Photophysical properties of thionine and phenosafranine dyes covalently bound to macromolecules

Abstract

Thionine dye was condensed with poly(acrylamidoglycolic acid) (P(AGA)) and poly (methylolacrylamide) (P(MAAM)). Phenosafranine dye was condensed with P(MAAM). The emission, absorption and fluorescence excitation spectra of thionine dye covelently linked to P(AGA) were studied. Electrochemical reduction of P (AGA)-bound thionine shows that both monomeric thionine and non-reducible thionine are bound to the macromolecule; bound non-reducible thionine is non-fluorescent in nature. The polymer-bound thionine and phenosafranine dyes in aqueous solution exhibit biexponential fluorescence decay, in contrast with the corresponding unbound dye, which is attributed to the effect of the macromolecular chain conformation and solvent environment on the photophysics of the polymer-bound dyes.
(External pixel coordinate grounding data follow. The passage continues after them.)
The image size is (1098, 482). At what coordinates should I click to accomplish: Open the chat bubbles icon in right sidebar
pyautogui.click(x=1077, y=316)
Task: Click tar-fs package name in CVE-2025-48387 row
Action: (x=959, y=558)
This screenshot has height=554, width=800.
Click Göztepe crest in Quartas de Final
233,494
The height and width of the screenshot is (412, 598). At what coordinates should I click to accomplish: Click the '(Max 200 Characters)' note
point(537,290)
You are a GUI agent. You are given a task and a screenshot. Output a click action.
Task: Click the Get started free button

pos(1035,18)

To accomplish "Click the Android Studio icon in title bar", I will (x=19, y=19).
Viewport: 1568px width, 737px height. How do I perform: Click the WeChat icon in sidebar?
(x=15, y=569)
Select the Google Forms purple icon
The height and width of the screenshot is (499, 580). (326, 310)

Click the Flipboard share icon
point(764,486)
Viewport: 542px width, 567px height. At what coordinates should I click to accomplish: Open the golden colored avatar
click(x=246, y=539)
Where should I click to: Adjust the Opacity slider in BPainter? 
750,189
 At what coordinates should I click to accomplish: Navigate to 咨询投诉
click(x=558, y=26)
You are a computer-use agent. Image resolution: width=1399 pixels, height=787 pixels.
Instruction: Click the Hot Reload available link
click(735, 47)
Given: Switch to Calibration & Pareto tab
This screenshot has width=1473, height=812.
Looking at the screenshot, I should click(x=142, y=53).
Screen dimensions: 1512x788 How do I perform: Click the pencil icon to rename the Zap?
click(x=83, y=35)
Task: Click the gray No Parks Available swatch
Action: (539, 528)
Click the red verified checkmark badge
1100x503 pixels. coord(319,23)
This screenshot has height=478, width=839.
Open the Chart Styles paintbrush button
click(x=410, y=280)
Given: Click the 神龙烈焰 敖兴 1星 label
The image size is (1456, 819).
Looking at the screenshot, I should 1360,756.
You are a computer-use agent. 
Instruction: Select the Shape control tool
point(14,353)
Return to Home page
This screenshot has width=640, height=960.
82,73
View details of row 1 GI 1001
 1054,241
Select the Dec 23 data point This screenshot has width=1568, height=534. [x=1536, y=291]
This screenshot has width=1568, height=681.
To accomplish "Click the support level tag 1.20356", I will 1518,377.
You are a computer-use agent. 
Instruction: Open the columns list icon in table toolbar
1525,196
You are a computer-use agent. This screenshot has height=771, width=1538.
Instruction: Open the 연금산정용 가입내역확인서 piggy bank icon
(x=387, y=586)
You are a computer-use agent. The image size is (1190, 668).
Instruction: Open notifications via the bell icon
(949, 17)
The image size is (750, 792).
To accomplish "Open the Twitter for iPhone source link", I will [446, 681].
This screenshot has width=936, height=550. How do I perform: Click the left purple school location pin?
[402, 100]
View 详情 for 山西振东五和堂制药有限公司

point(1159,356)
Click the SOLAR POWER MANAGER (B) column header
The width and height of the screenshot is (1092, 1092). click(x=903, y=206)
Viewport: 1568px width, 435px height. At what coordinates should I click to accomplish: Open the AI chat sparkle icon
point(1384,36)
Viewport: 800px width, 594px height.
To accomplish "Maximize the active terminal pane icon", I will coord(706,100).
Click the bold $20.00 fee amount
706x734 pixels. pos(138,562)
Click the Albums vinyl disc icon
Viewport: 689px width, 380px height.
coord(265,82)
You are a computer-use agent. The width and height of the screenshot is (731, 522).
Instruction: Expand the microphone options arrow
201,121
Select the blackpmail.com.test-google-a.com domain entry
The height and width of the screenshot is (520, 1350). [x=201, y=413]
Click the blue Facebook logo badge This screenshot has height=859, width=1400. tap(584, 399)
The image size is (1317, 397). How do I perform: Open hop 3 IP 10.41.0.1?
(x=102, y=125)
The excited state which decays with a shorter lifetime is suggested to be in a more polar aqueous environment (as in the case of the unbound dyes dissolved in aqueous medium), whereas the excited state which shows a longer lifetime is situated in a hydrophobic environment inside the coil of the polymeric chain where less interaction with the solvent molecules is experienced.